Last year, the lesson on the Holy Spirit included a craft in which the kids created a pinwheel. I admit that I really struggled with this craft. It seemed simple enough: color and cut out a pinwheel pattern from construction paper, glue the corners down to form the pinwheel, stick a pin through the center, and then push the pin into a pencil eraser. It was just awful. The assembly was too difficult for the kids to do on their own. They poked themselves with pushpins, the pinwheels didn’t spin, and there was glue everywhere. With only one aide and over 20 kids, we couldn’t get this craft finished last year.
With trepidation I saw it was on my lesson plan again this year. Our director assured me that the other third-grade teachers loved the craft. They simplified the instructions this year so the children wouldn’t be sticking themselves with pushpins again. I was cautiously optimistic walking into the classroom seeing the materials for the craft in front of me.
Someone had made a sample pinwheel in advance. It was cute, and the kids were excited about it. They liked the flames on it and the way it spun when they walked with it, as if the Holy Spirit was rushing by them. Our class aide set up the materials and got prepared while I taught the content portion of the lesson.
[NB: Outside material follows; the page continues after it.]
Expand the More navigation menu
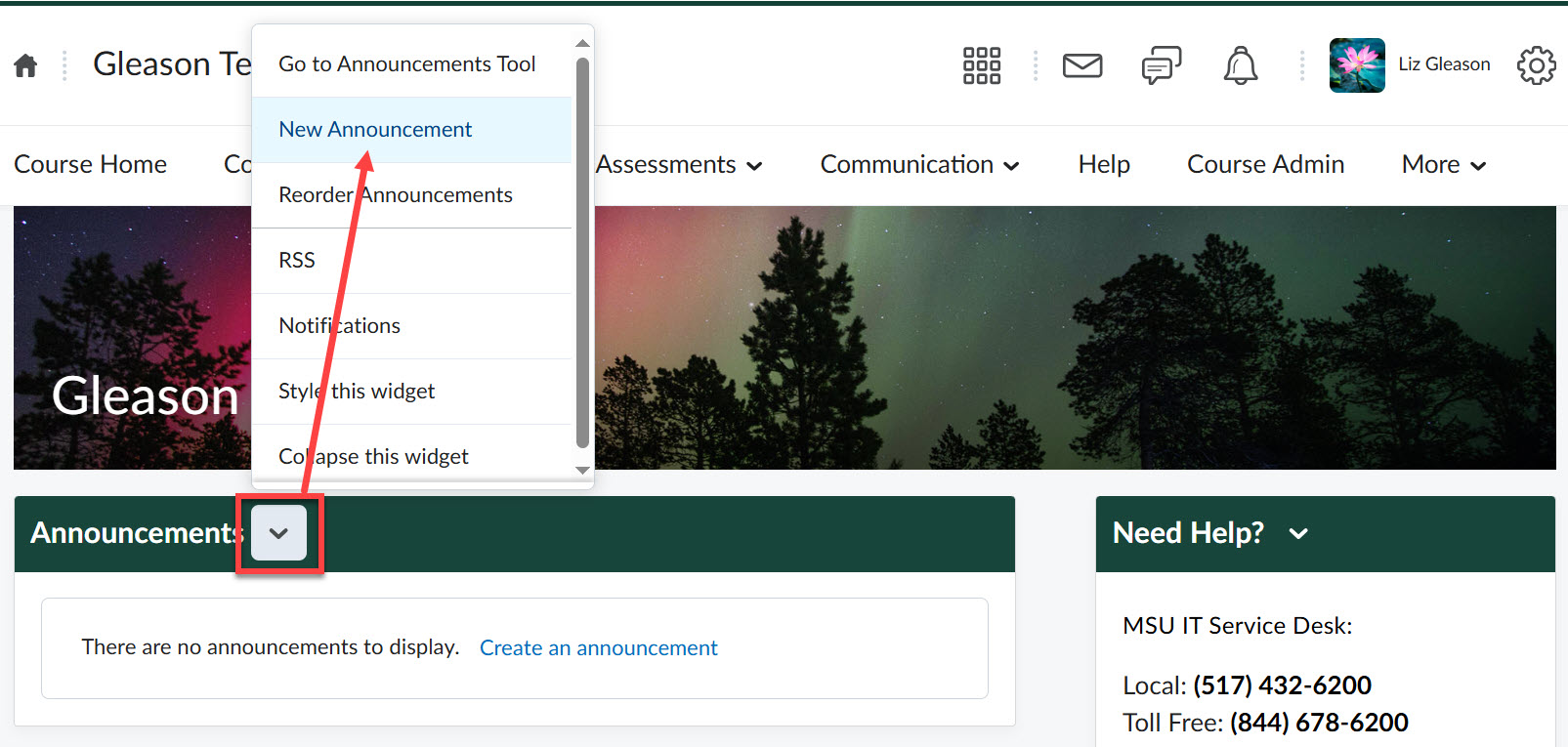This screenshot has width=1568, height=747. click(1443, 165)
I started the craft toward the end of class, and it went well. The children were excited as they colored, cut, and glued.
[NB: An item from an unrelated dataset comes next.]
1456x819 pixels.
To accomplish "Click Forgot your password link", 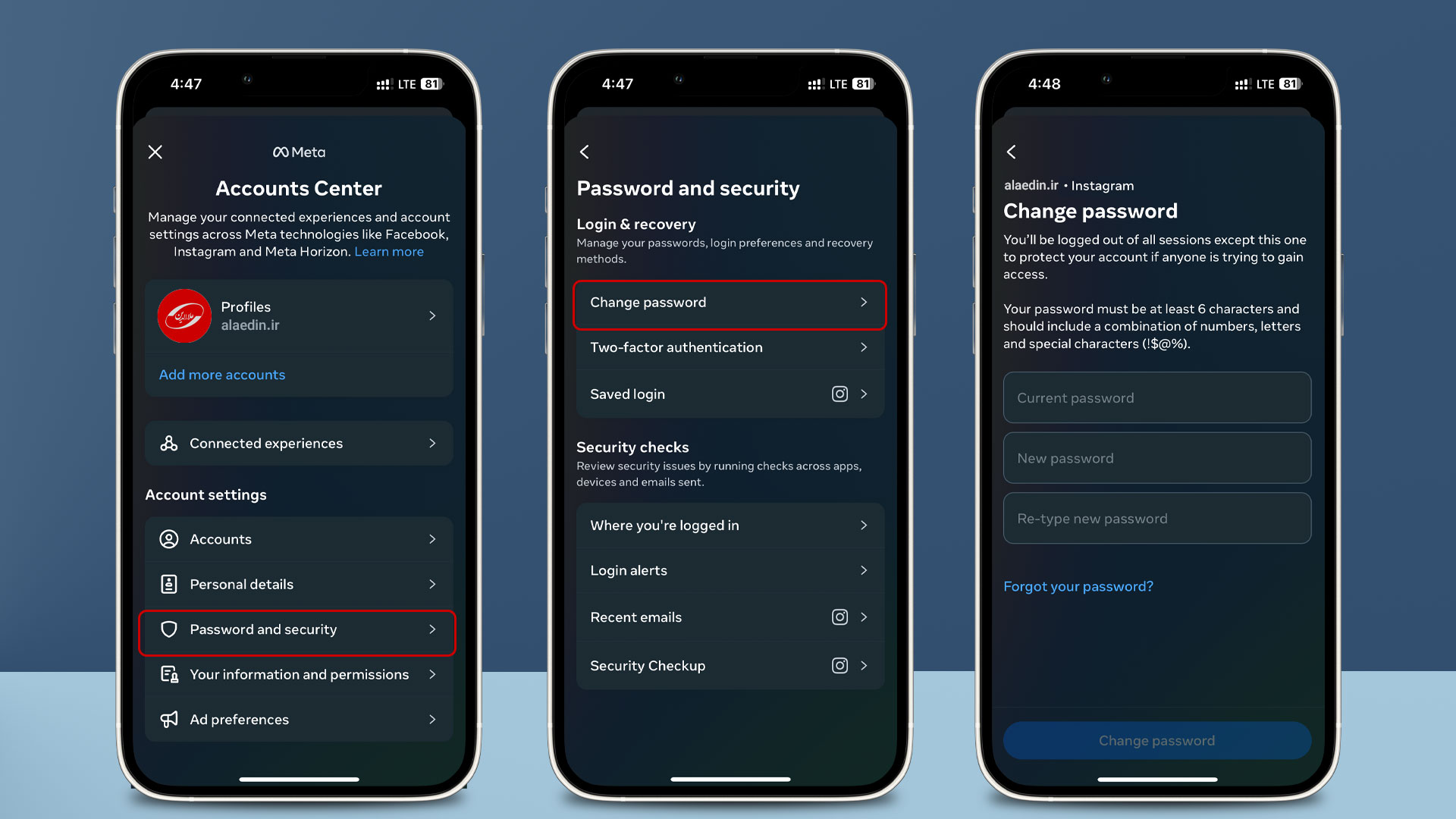I will click(1078, 586).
Somewhere in the middle of gluing, the aide and I realized the kids would need help. The craft called for pipe cleaners to stick through the paper pinwheel. The children needed one-on-one help to to wrap it around the pencil. We ran frantically around the room trying to help everyone with their pinwheel in the remaining minutes of the class. Parents began arriving as we were desperately trying to finish. Most were finished, but none of the pinwheels spun naturally like the sample pinwheel. I felt deflated.
But the children didn’t seem to share my dejection. They had fun, and they were all proud of their handiwork, even if their pinwheels didn’t work. But the craft had served its purpose. This experience reminded me that the lesson is not about the craft; that craft is meant to reinforce the lesson.
How do you plan and prepare your crafts before walking into the classroom? If they are selected and prepared for you, how do you handle the class when the craft is a challenge?